Sérgio Machado entrou em contato com a obra de Mário Peixoto ainda na faculdade. Queria fazer mestrado sobre Limite. Sua vida mudou quando um média-metragem (Troca de Cabeça) por ele dirigido chegou às mãos de Jorge Amado. O escritor gostara da obra e dissera que o ajudaria. Alguns meses depois, Machado recebia ligação de Walter Salles para marcar um encontro. Idas e vindas, cruzaram-se numa das edições da Mostra Internacional de Cinema de São Paulo. Final da história: o mestrado foi esquecido e Sérgio Machado iniciou uma parceria com o diretor de Central do Brasil e sua produtora, a Videofilmes, pelos quais se inteirou do Arquivo Mário Peixoto e concebeu Onde a Terra Acaba. O mestrado sobre Limite se transformaria num documentário sobre Mário Peixoto.
Limite
Uma das frases que abre Onde a Terra Acaba pode ser encarado como o cerne de Limite e de toda a trajetória de Mário Peixoto. "A realidade para mim não tem consistência. A imaginação sim, substitui tudo e convence - aliás, é só o que existe para mim. Vivo dela porque é o que verdadeiramente me faz vibrar". Tirado de um romance do autor (O Inútil de Cada Um), introduz o espectador nessa rede de metáforas e inversões formais que se tornou o pensamento peixotiano. Literatura em forma de filme, arte sensorial pela visual, o âmago de Limite envolve o tempo e sua fugacidade. A realidade é crua e cruel; o tempo a consome rapidamente e sem misericórdia. Daí a imaginação substitui-la; domável, pode ser moldada a nosso gosto e prazer, sem interferência externa e mesmo inatingível pelo poderoso e incansável tempo. Assim como Lavoura Arcaica esbarra na inevitabilidade do escoamento do tempo, Limite e Mário Peixoto, sem palavras e apenas com imagens, explicitam a necessidade do homem de saber conviver com seu tempo. Escreveu Raduan Nassar em Lavoura Arcaica: "O tempo é o maior tesouro de que um homem pode dispor. Embora inconsumível, o tempo é nosso melhor alimento. Sem medida que o conheça, o tempo é contudo nosso bem de maior grandeza. Não tem começo não tem fim. Rico não é o homem que coleciona e se pesa num amontoado de moedas. Rico só é o homem que aprendeu, piedoso e humilde, a conviver com o tempo". Peixoto, já em 1930, levantava essa questão do tempo trazendo três náufragos e suas histórias particulares. Com muito mais pessimismo e não diretamente tratando do tempo em si. Saulo Pereira de Mello, o grande especialista em Limite, lembra da importância das tomadas longas para caracterizar a limitação do homem e sua profunda solidão frente ao imponderável tempo - outra temática do filme. "...tudo é inútil, ele nos diz: fugir da prisão, costurar, andar; fazer compras, gerir um lar, ter uma mulher, amar. Caminhamos apenas, eternamente - e para o barco, o vento sempre nos sussurrando que tudo é inútil e que não fugiremos à 'moagem do tempo'" (in Mário Peixoto: Escritos sobre Limite, pág. 167)

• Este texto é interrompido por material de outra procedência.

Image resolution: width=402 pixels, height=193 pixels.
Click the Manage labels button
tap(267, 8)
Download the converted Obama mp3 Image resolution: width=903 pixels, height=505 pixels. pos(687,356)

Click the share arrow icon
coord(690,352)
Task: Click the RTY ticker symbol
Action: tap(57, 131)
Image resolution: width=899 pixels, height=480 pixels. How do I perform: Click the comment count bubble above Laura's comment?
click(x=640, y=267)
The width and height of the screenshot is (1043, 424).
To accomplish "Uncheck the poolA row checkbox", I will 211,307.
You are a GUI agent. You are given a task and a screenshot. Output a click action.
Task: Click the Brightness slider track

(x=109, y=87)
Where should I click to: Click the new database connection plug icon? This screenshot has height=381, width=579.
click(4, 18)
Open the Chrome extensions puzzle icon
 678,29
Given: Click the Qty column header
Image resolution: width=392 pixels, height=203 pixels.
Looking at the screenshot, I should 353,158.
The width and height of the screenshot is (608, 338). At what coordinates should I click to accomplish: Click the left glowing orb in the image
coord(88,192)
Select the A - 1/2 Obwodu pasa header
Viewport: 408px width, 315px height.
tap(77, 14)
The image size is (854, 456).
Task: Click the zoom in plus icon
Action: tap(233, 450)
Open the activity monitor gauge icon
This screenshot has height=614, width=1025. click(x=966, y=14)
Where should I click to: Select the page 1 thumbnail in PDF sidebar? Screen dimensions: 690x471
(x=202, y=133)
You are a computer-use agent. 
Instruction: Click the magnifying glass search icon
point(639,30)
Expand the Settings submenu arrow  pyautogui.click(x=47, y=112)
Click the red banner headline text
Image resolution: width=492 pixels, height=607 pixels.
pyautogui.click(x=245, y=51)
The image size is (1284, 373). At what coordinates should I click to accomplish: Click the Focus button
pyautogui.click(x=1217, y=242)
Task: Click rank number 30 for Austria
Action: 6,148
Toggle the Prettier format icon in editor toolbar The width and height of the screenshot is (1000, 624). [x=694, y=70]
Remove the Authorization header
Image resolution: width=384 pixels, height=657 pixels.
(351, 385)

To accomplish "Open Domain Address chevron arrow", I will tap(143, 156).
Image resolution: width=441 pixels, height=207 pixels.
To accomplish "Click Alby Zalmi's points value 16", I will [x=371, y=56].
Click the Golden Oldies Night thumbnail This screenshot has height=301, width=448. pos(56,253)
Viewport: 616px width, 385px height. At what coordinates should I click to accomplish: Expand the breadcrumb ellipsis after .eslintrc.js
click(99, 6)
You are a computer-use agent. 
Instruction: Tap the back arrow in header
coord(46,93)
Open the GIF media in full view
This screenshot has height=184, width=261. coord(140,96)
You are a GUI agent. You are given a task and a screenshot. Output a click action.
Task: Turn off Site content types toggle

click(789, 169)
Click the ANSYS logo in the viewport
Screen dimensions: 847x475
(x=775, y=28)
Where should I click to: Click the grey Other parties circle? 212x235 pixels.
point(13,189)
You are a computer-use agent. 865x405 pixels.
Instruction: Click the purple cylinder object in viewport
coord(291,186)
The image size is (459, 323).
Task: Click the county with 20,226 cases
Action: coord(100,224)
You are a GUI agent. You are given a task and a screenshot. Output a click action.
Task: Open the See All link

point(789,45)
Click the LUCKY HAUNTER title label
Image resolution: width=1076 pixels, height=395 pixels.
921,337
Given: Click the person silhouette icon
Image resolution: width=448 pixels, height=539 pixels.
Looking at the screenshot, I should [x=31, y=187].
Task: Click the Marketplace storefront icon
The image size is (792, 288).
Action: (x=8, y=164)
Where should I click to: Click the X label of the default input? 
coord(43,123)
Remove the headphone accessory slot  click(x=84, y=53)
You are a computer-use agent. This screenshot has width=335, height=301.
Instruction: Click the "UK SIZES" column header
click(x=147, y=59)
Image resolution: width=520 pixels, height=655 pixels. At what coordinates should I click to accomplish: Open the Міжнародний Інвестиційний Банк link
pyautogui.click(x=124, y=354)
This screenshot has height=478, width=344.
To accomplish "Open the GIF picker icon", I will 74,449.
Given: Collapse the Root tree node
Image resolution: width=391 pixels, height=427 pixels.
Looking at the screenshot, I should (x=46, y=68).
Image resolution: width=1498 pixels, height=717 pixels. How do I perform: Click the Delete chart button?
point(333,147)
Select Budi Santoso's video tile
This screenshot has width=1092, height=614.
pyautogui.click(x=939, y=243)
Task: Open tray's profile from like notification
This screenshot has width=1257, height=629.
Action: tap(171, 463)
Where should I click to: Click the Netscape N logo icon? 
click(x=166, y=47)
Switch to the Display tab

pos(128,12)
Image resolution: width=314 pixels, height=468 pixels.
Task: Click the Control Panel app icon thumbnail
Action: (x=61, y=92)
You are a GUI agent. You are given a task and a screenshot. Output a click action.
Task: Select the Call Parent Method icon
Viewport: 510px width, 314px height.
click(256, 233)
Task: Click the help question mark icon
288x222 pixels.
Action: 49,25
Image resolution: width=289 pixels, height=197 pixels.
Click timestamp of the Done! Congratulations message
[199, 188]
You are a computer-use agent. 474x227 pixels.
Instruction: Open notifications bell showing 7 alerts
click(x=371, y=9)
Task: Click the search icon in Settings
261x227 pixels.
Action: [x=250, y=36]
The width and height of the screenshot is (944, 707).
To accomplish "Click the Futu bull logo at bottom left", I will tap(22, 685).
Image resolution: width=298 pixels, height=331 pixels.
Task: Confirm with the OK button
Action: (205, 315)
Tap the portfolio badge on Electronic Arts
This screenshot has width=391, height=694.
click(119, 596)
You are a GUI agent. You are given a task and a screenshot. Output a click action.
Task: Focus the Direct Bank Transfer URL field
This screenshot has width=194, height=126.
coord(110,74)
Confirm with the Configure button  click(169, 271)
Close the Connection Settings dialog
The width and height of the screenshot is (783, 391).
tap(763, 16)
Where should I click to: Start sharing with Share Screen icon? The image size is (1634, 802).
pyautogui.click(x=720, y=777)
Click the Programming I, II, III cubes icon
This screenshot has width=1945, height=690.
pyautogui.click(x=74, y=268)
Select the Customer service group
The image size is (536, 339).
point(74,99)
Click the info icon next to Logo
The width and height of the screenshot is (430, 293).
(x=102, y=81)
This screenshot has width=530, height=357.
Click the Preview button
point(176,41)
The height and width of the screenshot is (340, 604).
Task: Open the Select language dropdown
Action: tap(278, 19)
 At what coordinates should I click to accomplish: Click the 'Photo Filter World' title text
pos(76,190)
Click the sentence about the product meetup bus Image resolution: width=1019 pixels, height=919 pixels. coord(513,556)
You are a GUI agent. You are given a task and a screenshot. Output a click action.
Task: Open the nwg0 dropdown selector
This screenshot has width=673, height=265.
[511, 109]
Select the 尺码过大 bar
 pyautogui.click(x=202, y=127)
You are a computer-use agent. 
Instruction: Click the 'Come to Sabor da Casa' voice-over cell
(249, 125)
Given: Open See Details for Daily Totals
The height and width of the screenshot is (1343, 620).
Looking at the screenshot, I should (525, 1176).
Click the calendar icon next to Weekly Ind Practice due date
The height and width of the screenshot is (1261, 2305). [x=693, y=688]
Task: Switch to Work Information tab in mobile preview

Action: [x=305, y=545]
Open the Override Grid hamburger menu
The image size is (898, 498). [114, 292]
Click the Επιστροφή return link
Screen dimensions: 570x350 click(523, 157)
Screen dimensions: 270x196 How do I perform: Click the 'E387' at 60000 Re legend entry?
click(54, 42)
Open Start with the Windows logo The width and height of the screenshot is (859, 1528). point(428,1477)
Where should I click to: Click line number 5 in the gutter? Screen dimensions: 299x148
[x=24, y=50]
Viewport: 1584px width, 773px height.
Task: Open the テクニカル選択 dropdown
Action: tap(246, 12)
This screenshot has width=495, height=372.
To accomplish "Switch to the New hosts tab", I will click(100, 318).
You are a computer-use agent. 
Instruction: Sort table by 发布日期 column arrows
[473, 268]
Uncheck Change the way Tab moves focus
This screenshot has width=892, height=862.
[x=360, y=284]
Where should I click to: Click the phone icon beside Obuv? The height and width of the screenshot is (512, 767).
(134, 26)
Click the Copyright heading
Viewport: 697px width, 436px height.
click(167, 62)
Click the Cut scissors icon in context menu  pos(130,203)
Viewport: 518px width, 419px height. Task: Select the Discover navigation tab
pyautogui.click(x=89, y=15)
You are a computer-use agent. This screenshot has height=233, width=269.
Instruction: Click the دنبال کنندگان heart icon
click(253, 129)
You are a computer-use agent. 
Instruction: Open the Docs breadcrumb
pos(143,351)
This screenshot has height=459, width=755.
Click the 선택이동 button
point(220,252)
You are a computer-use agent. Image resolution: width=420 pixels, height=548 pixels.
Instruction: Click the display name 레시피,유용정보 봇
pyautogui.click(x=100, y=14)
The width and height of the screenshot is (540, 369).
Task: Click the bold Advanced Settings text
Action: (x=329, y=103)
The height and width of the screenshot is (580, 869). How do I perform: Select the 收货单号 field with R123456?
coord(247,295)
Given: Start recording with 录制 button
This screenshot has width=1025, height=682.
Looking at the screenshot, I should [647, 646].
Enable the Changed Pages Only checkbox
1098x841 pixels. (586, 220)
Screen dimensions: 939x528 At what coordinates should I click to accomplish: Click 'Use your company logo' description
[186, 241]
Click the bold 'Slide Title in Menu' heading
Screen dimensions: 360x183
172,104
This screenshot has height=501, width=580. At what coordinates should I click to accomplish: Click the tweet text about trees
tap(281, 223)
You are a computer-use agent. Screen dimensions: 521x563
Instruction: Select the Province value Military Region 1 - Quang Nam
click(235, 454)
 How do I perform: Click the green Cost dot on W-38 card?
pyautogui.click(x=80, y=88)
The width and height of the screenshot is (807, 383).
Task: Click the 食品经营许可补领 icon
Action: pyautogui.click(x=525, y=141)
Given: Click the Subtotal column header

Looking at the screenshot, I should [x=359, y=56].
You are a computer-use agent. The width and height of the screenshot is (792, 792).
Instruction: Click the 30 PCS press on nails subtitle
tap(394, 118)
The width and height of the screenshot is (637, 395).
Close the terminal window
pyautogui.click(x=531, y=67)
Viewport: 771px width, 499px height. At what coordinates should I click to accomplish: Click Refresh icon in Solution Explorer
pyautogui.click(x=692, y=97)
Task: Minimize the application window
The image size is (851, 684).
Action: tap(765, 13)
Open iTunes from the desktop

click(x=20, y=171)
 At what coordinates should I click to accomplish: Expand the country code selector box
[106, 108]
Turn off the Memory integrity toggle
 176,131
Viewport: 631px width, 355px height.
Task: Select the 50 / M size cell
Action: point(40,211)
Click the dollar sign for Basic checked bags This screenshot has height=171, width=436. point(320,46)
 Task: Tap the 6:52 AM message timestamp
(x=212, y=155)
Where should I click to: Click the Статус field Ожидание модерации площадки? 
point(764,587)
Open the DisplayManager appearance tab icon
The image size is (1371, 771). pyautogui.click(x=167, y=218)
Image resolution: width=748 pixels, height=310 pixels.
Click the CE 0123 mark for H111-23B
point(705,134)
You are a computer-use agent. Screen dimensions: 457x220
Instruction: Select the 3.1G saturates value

Limite tornou-se marco da cinematografia nacional. Nunca um filme foi tão falado e reverenciado, mas pouco visto como ele. Mário Peixoto finalizou-o com recursos próprios em janeiro de 1931, com a primeira exibição realizada em 17 de maio. É uma obra do cinema mudo, os atores não têm voz, apenas a música de fundo, retirado de peças clássicas, a embalar os ouvidos.
(Sérgio Machado em foto de Baru Matos.)
Para a elaboração de Onde a Terra Acaba, o documentário, Machado precisou fazer uma extensa pesquisa sobre vida e obra do cineasta durante dois anos. O roteiro está montado sobre trechos de diários, entrevistas, romances e cartas redigidas pelo próprio Mário. Querendo ou não, o que Machado fez foi uma homenagem a um cineasta que só conseguiu terminar uma única obra, tendo seus projetos subsequentes fracassados em diferentes aspectos. Alia-se a isso uma nova visão sobre o que viveu Mário Peixoto. O diretor deixa claro que quis contribuir para a compreensão do ser humano Mário Peixoto. Ninguém pode querer em pouco mais de uma hora decifrar a vida de um homem, ainda mais um tão enigmático quanto o autor de Limite. Machado, como admirador e apaixonado pelo filme, contribuiu com a visão de um fã. "Fiz o filme como um apaixonado por Limite. "Não acredito que faria melhor com a tal neutralidade que muitos cobram de um diretor", confessou em entrevista ao Digestivo. "Onde a Terra Acaba pode ser encarado como uma homenagem e um acerto de contas para com a obra de Mário. Ele não fez apenas Limite, tem uma produção literária muito extensa, especialmente de poemas".
Onde a Terra Acaba também seria o nome do filme que Mário Peixoto escrevera para a musa Carmem Santos. Quando das filmagens de Limite, Carmem procurou Mário e afirmou querer trabalhar num projeto em conjunto. Queria que ele escrevesse uma história e a dirigisse. Mário aceitou, mas pediu à atriz que fizesse uma ponta em Limite. Ela aceitou e ainda emprestou seu laboratório para que o filme fosse finalizado. No mesmo dia Mário escreveu um esboço para apresentar a ela. Com o título de Sonolência, os produtores acabaram por trocá-lo para Onde a Terra Acaba, por ser mais comercial que aquele.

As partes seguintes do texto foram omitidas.